E daí quando o filho, ainda criança, observava esses rituais e decidia em casa prolongar a cena: vestir-se de mulher, fazer escova, deslizar em um robe de seda, tomar um chazinho das cinco no sala, sentindo-se inteiro em sua essência. Para ele, não havia contradição: se no Carnaval era permitido, por que não também no cotidiano?

Mas aí a mãe chegava. E o choque: a fronteira rígida entre a liberdade carnavalesca e a disciplina familiar. O que na rua era riso, na casa tornava-se culpa. “Homem se veste de mulher só no Carnaval — e olhe lá. No resto do ano, você tem que desejar as mulheres, nunca se tornar uma delas.”

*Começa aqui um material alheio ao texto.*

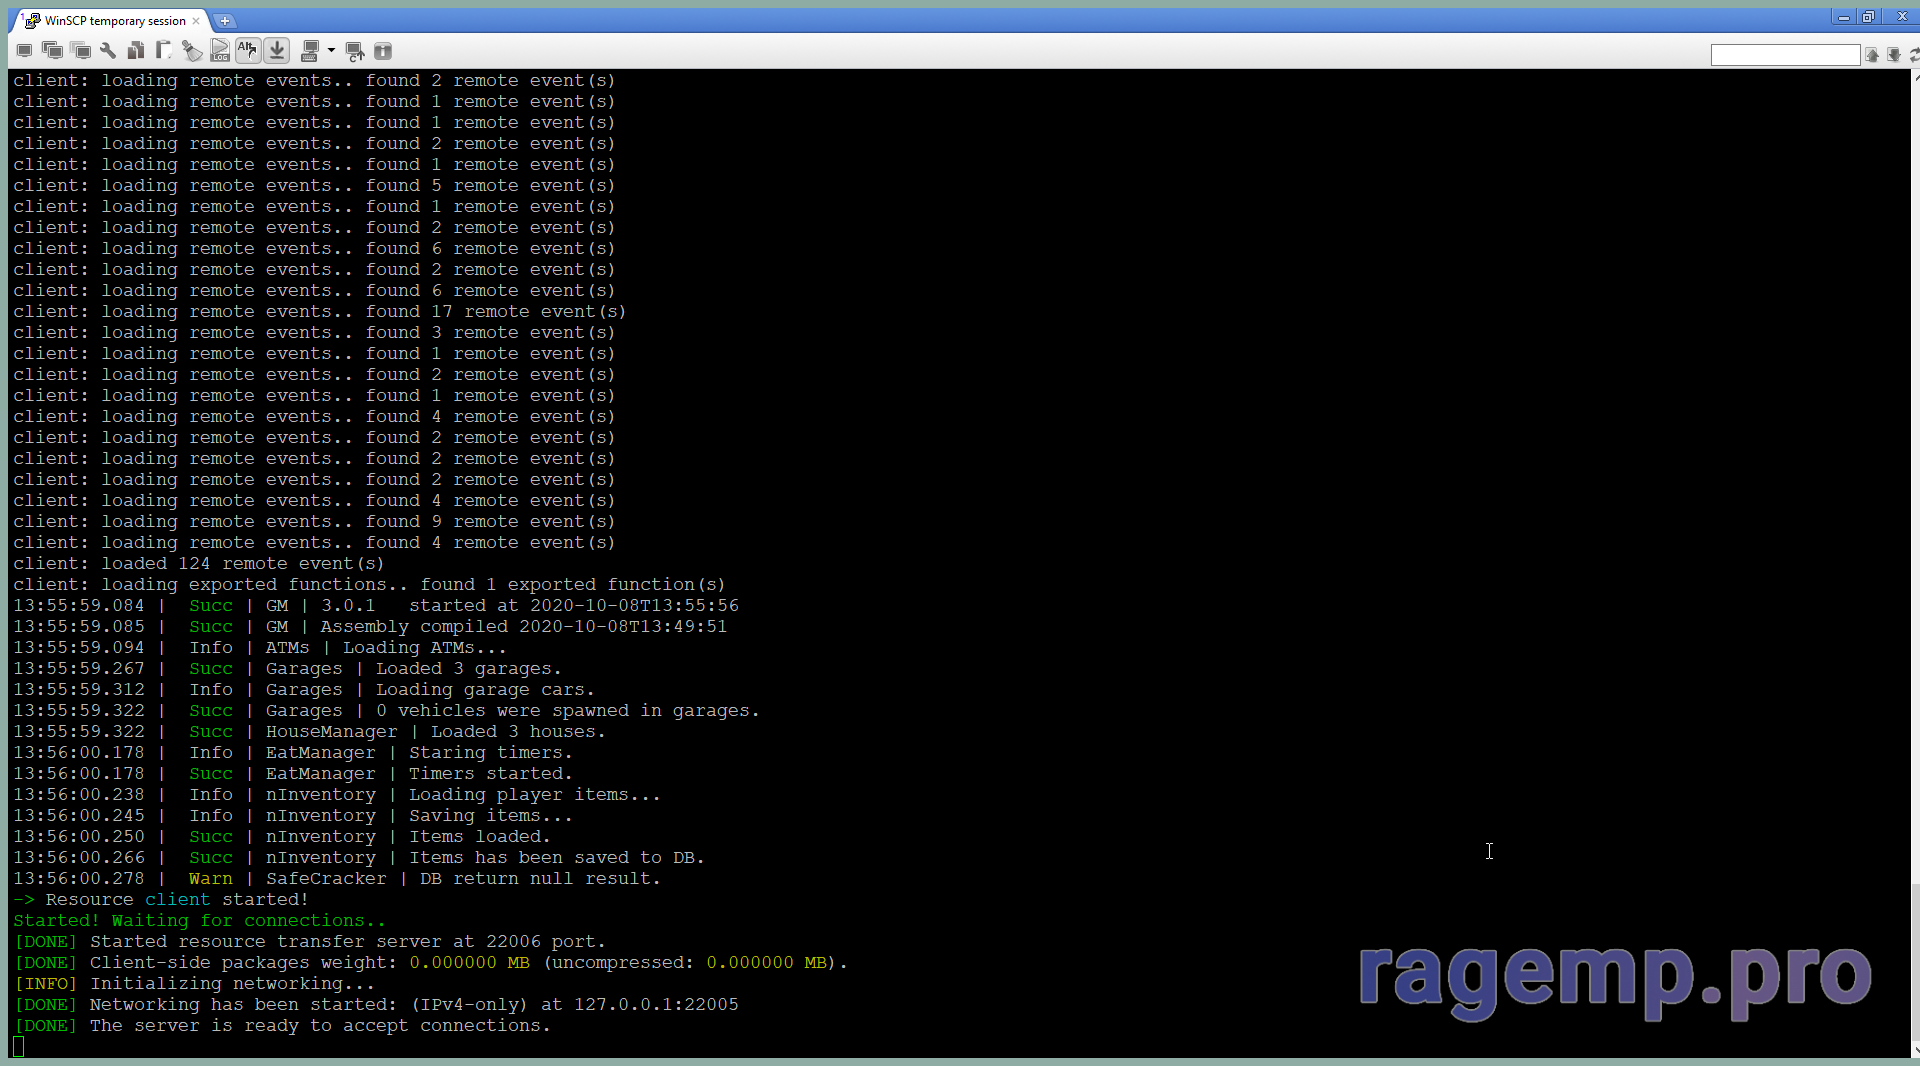1920x1066 pixels.
Task: Toggle the Alt key shortcut button
Action: tap(248, 51)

A dobra travestida se revela aí: o mesmo gesto que no bloco é celebrado, em casa é punido. A infância aprende o duplo código — um mundo onde o prazer do disfarce é permitido como exceção ritual, mas proibido como verdade íntima. É nesse espaço de contradição que nasce o corpo artista: entre o desejo de habitar a feminilidade e a exigência social de performar a virilidade.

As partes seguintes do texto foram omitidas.